■ **DOCUMENT TEXT**:
+---+

Opportunities for research data discovery and reuse - lessons learned from 20 years of geospatial data platform evolution

Overview

Building on three decades of data management, analysis, and visualization experience - particularly in the areas of database design and geospatial data management - and over 20 years of web application development experience, with an emphasis on web-based data discovery and access tools, this presentation is intended to illustrate the lessons that have been learned from the development of several generations of applications intended to facilitate effective discovery, access, and use of increasingly large collections of geospatial (and ultimately more general) data. Highlighting these lessons can help inform decision making about the strategies and tools developed and selected to enable more effective research data preservation, discovery, and sharing in our current context of increased attention to maximization of the impact of research investments in research data creation and documentation.

 

Introduction

 

A consideration of the initiative that began in the Mid-1990s to establish a US National Spatial Data Infrastructure highlights some similarities with the development and expansion of requirements for increased public access to research data as a product of funded research projects and in association with publications. In the nearly 25 years since the initiation of the NSDI program, the evolution of the NSDI, both as a national program, and as a collection of local repositories that constitute the network, can provide insights into how a still emerging system for preserving and sharing research data may be developed and grown.

Critical questions of system interoperability, adoption of standards, and architectural models are as relevant today in the context of our emerging network of data repositories as they were 25 years ago when a distributed network of geospatial data providers was envisioned as the national-scale NSDI.

 

Development of the NSDI

 

In April 1994 President Clinton signed Executive Order 12906 entitled Coordinating Geographic Data Acquisition and Access: The National Spatial Data Infrastructure. (link).

Through this Executive Order the National Geospatial Data Clearinghouse was established as a “a distributed network of geospatial data producers, managers, and users linked electronically.”.

Key elements of the clearinghouse model included:

 

 

The initial release of the FGDC Clearinghouse was a simple web interface, and an underlying z39.50 search service that executed a provided search across the registered clearninghouse nodes. Each clearinghouse node was running their own local search service (typically based on the ISite server platform (site) that had been extended to support geospatial searches within the z39.50 standard) based upon locally produced FGDC metadata records.

At its peak (in 2002-2003), the FGDC clearinghouse node network included over 250 contributors, including a significant number of international nodes - transforming the network from an implementation of the NSDI into a Global Spatial Data Infrastructure (GSDI).

+---+

■ **DATA SECTION**:
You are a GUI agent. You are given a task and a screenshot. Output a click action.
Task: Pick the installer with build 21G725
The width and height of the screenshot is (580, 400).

+---+

■ **TASKS TO PERFORM**:
• A. According to the text on geospatial data platform evolution, how many contributors did the FGDC clearinghouse node network have at its peak?
• B. Reproduce the text on geospatial data platform evolution word for word, starting at "The initial release" and ending at "Data Infrastructure (GSDI).".

■ **FINAL ANSWERS**:
• A. Over 250 contributors, including a significant number of international nodes.

• B.
The initial release of the FGDC Clearinghouse was a simple web interface, and an underlying z39.50 search service that executed a provided search across the registered clearninghouse nodes. Each clearinghouse node was running their own local search service (typically based on the ISite server platform (site) that had been extended to support geospatial searches within the z39.50 standard) based upon locally produced FGDC metadata records.

At its peak (in 2002-2003), the FGDC clearinghouse node network included over 250 contributors, including a significant number of international nodes - transforming the network from an implementation of the NSDI into a Global Spatial Data Infrastructure (GSDI).